• **Task instructions**: Two lines in the data below mark the range: the one with "Task: Open the Administrator dropdown" and the one with "1568x757 pixels.". Return both, along with every line between them, exactly.
(Beginning of Dataset entries)
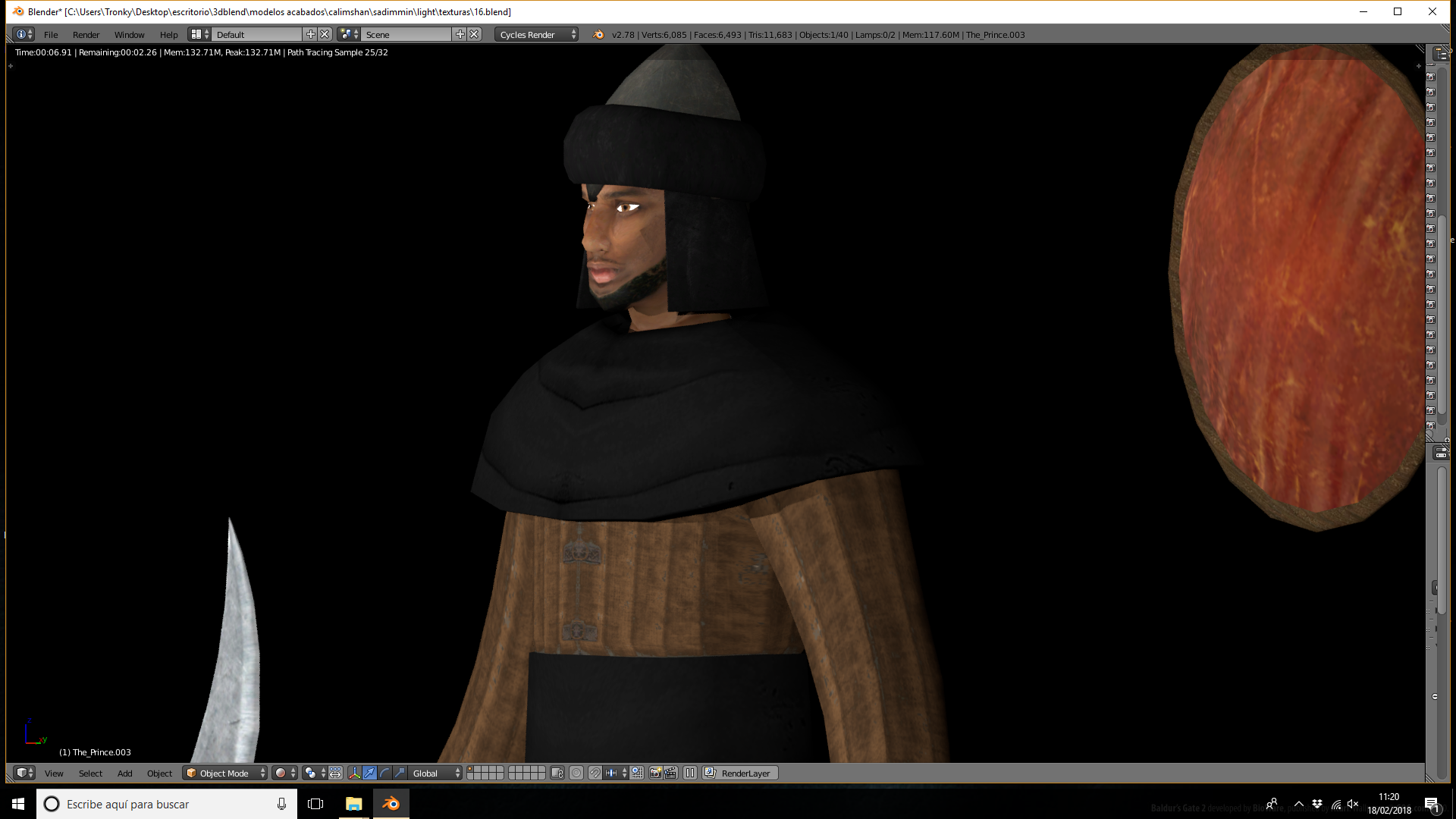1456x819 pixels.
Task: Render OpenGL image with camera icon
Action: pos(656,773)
(End of Dataset entries)
(Beginning of Dataset entries)
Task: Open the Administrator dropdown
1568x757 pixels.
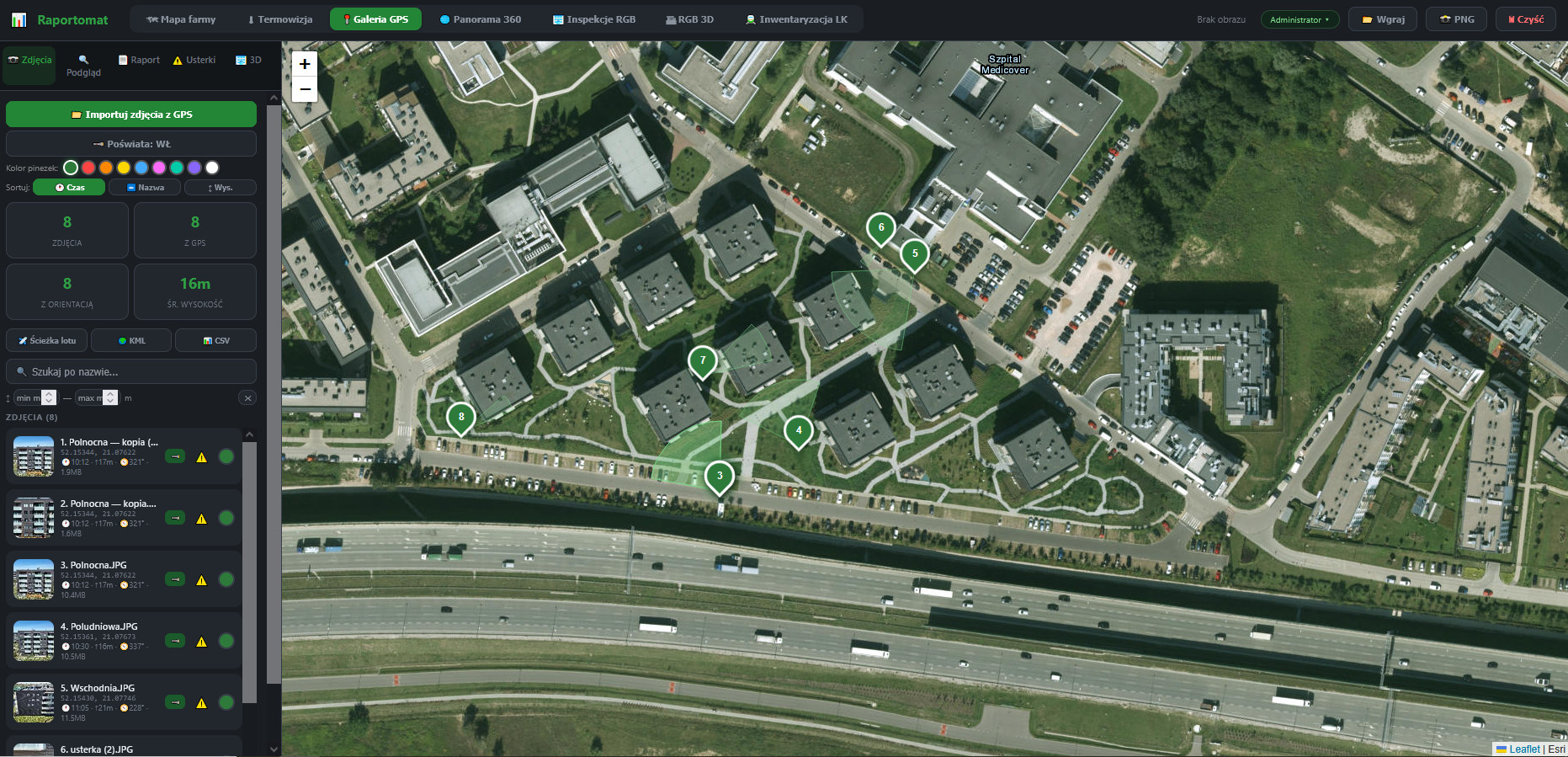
(End of Dataset entries)
• **Answer section**:
Task: Open the Administrator dropdown
1568x757 pixels.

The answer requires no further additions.